### Exercise
All lines from the one holding "This screenshot has height=436, width=600." through the last line of the entries below must be transcribed exactly, and no others. Pictures do not go in.

### Stored items
============

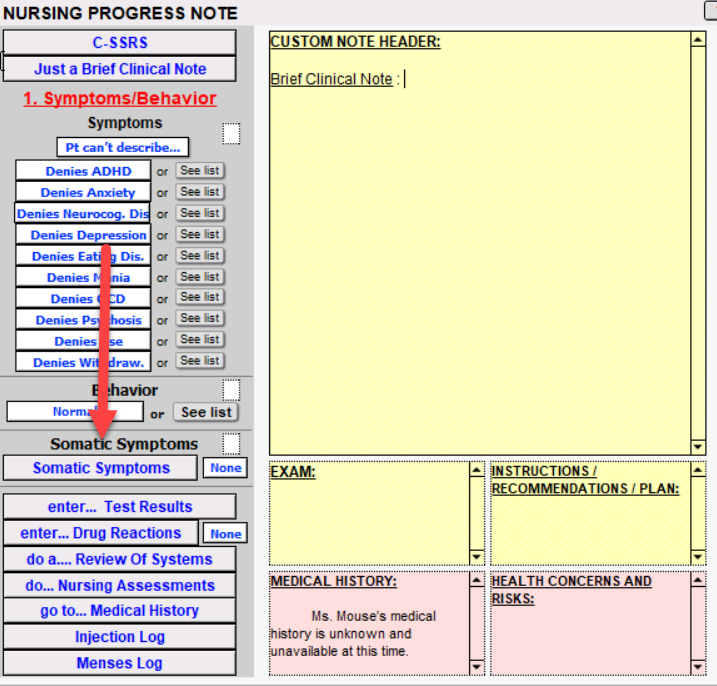Screen dimensions: 717x686
Task: Tick the checkbox beside the Behavior heading
Action: pyautogui.click(x=231, y=389)
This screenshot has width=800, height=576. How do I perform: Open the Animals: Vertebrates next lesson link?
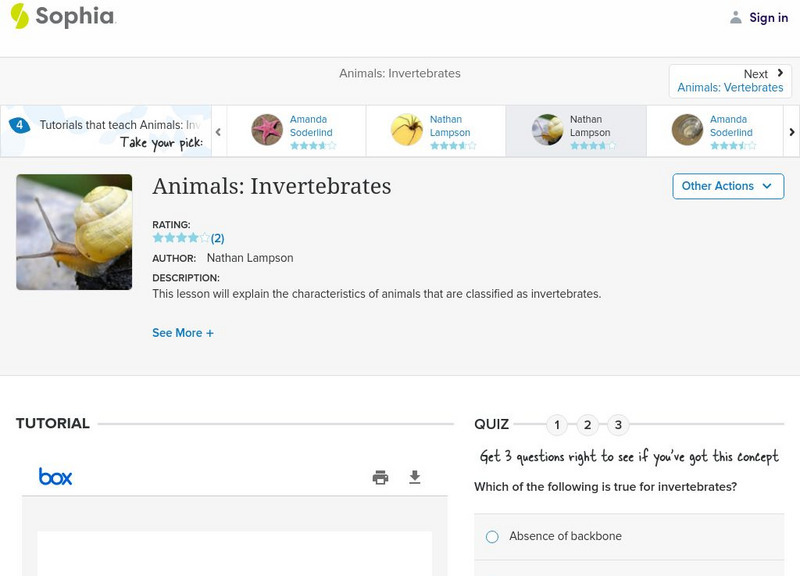click(x=731, y=87)
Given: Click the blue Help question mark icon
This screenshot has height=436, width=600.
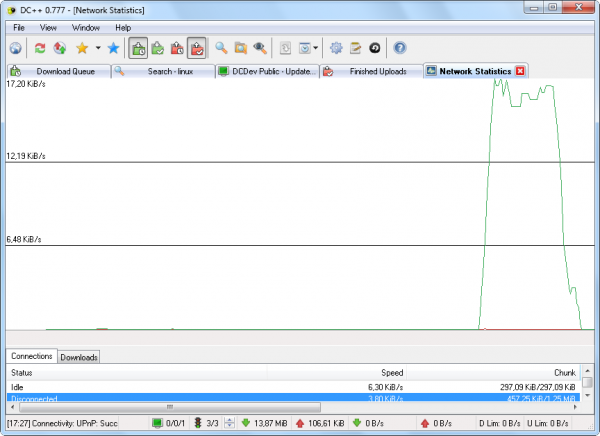Looking at the screenshot, I should tap(400, 48).
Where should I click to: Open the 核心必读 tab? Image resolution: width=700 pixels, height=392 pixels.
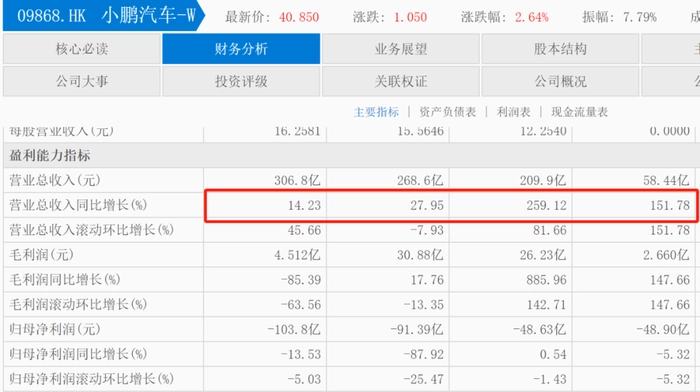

============

### Result for this exercise
This screenshot has height=436, width=600.
Looking at the screenshot, I should tap(400, 48).
Where should I click to: Open the 核心必读 tab? Image resolution: width=700 pixels, height=392 pixels.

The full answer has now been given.